Research article 10 Jan 2019

Research article | 10 Jan 2019

Review status
This discussion paper is a preprint. It is a manuscript under review for the journal Atmospheric Chemistry and Physics (ACP).

Observation of absorbing aerosols above clouds over the South- East Atlantic Ocean from the geostationary satellite SEVIRI – Part 1: Method description and sensitivity

Fanny Peers1, Peter Francis2, Cathryn Fox2, Steven J. Abel2, Kate Szpek2, Michael I. Cotterell1,2, Nicholas W. Davies1,2, Justin M. Langridge2, Kerry G. Meyer3, Steven E. Platnick3, and Jim M. Haywood1,2 Fanny Peers et al.
  • 1College of Engineering, Mathematics, and Physical Sciences, University of Exeter, Exeter, UK
  • 2Met Office, Exeter, UK
  • 3NASA Goddard Space Flight Center, Greenbelt, Maryland, USA

Abstract.
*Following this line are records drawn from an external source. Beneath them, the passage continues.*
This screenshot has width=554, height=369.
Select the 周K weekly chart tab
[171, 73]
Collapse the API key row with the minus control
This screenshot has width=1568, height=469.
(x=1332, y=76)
High temporal resolution observations from satellites have a great potential for studying the impact of biomass burning aerosols and clouds over the South East Atlantic Ocean (SEAO). This paper presents a method developed to retrieve simultaneously aerosol and cloud properties in aerosol above cloud conditions from the geostationary instrument Meteosat Second Generation/Spinning Enhanced Visible and Infrared Imager (MSG/SEVIRI). The above-cloud Aerosol Optical Thickness (AOT), the Cloud Optical Thickness (COT) and the Cloud droplet Effective Radius (CER) are derived from the spectral contrast and the magnitude of the signal measured in three channels in the visible to shortwave infrared region. The impact of the absorption from atmospheric gases on the satellite signal is corrected by applying transmittances calculated using the water vapour profiles from a Met Office forecast model. The sensitivity analysis shows that a 10 % error on the humidity profile leads to an 18.5 % bias on the above-cloud AOT, which highlights the importance of an accurate atmospheric correction scheme. In situ measurements from the CLARIFY-2017 airborne field campaign are used to constrain the aerosol size distribution and refractive index that is assumed for the aforementioned retrieval algorithm. The sensitivities in the retrieved AOT, COT and CER to the aerosol model assumptions are assessed. Although an uncertainty of 31.2 % is observed on the above-cloud AOT, the retrieval of the absorption AOT and both cloud properties is weakly sensitive to the aerosol model assumptions, with biases lower than 7 % and 3 % respectively. The stability of the retrieval over time is analysed. For observations outside of the backscattering glory region, the time-series of the aerosol and cloud properties are physically consistent, which confirms the ability of the retrieval to monitor the temporal evolution of aerosol above cloud events over the SEAO.

Fanny Peers et al.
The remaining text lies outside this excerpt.